Yes, the Beatles are one of those acts that are pretty untouchable; legends of their time and great innovators, while the Wu changed the face of hip-hop, and had instrumentals from the RZA.... 'What good can actually come of this union?' you're most likely asking. As soon as C.R.E.A.M. drops, following a cut-and-paste intro, you breathe a sigh of relief. This is not the dumb-as-hammers mash-up that followed Jay-Z colliding with Linkin Park, or the "Track A + Track B = Track AB" chops that 2Many DJs have made their trademark. Enter the Magical Mystery Chambers rearranges The Beatles' instrumentals into completely new and unrecognisable rhythms, which deserve praise in their own right, and shows no mercy in hacking up the mighty Wu.
Download Here

For the most part the synthesis is succesful, and as a remix album, Enter contains some wicked updates of classic hip-hop. However, it's the attitude behind the album that makes it so appealing - Caruana's love for both acts shines through, especially in his cut-scenes which pit 1960's news broadcasts against the Wu's chop socky heritage.

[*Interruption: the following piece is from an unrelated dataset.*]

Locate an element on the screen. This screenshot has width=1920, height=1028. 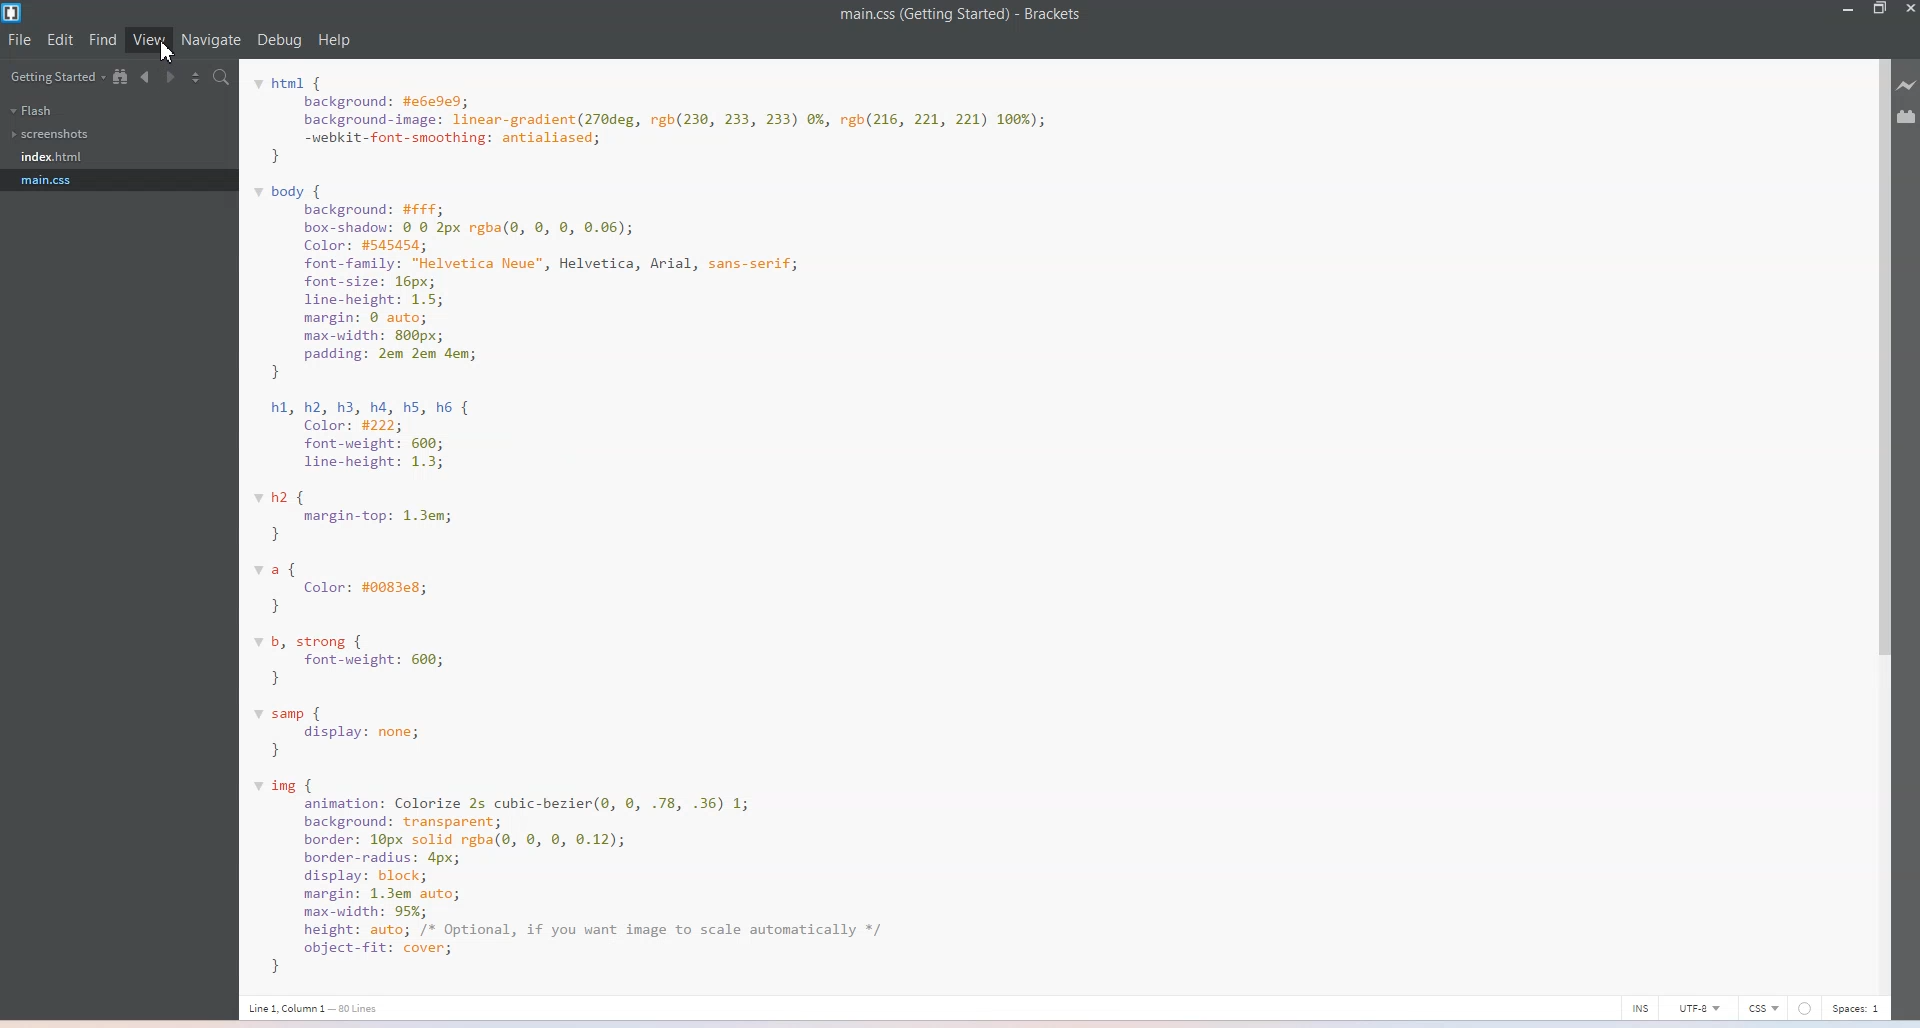
Vertical Scroll bar is located at coordinates (1881, 521).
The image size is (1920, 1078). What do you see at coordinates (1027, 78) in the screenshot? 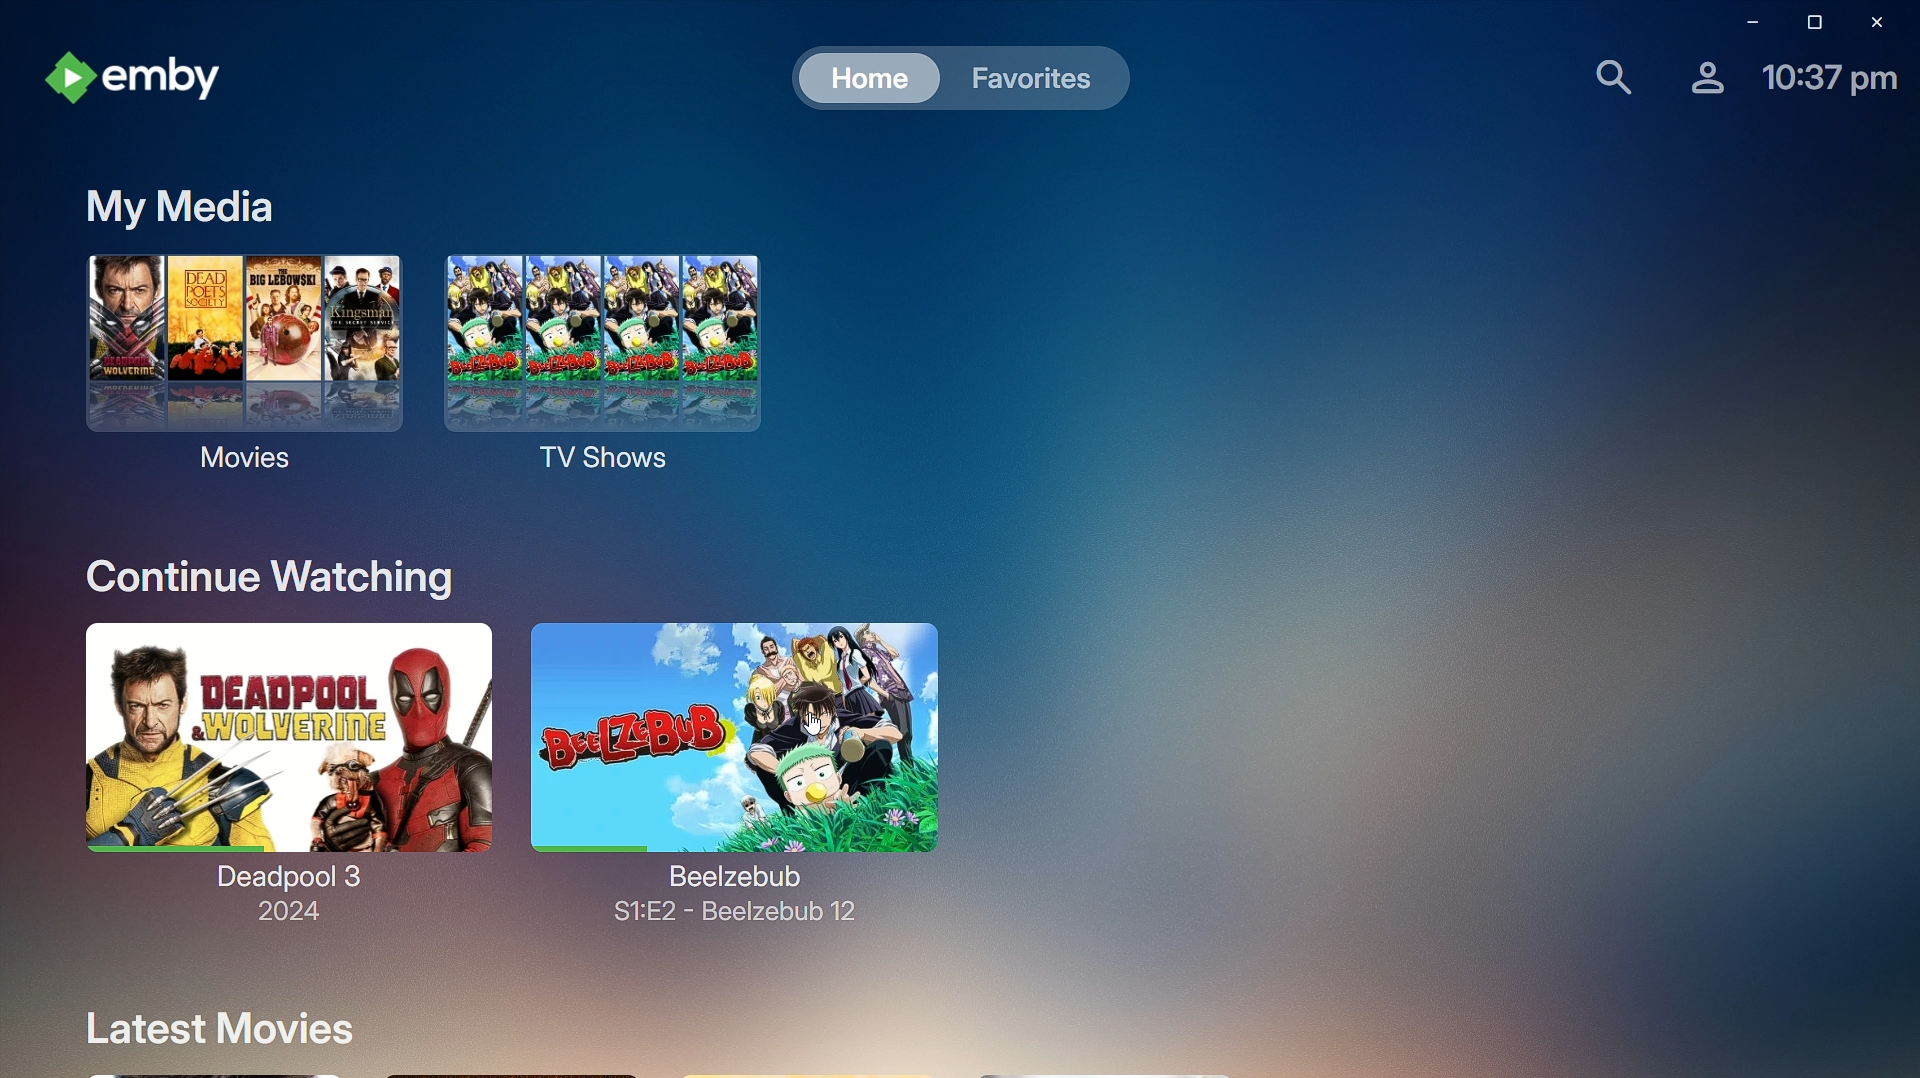
I see `Favorites` at bounding box center [1027, 78].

Money tracks down the classic interview where the broadcaster asks "are you individually millionaires yet?" and the Fab Four cheekily reply "not yet... a lot of it goes to her Majesty; she's a millionaire." There's interviews with fans, brilliantly cheesy Shaolin Warrior quotes, and occaisonal discourses between the two. As a showcase for Caruana's production abilities, it's flawless, and demonstrates that Caruana is well-versed in old-school beat-burglary and production. Well worth the bandwidth.
Download Here
Dig it.
In other news, I'm getting very into Micoland and Holly Bretton on the Dead Channel 'net label (cheers to Weaponizer for the recommendation), and will get a review up shortly. Massive Attack / Portishead - slow grind electronica colliding with glitch-pop and dub. Nice.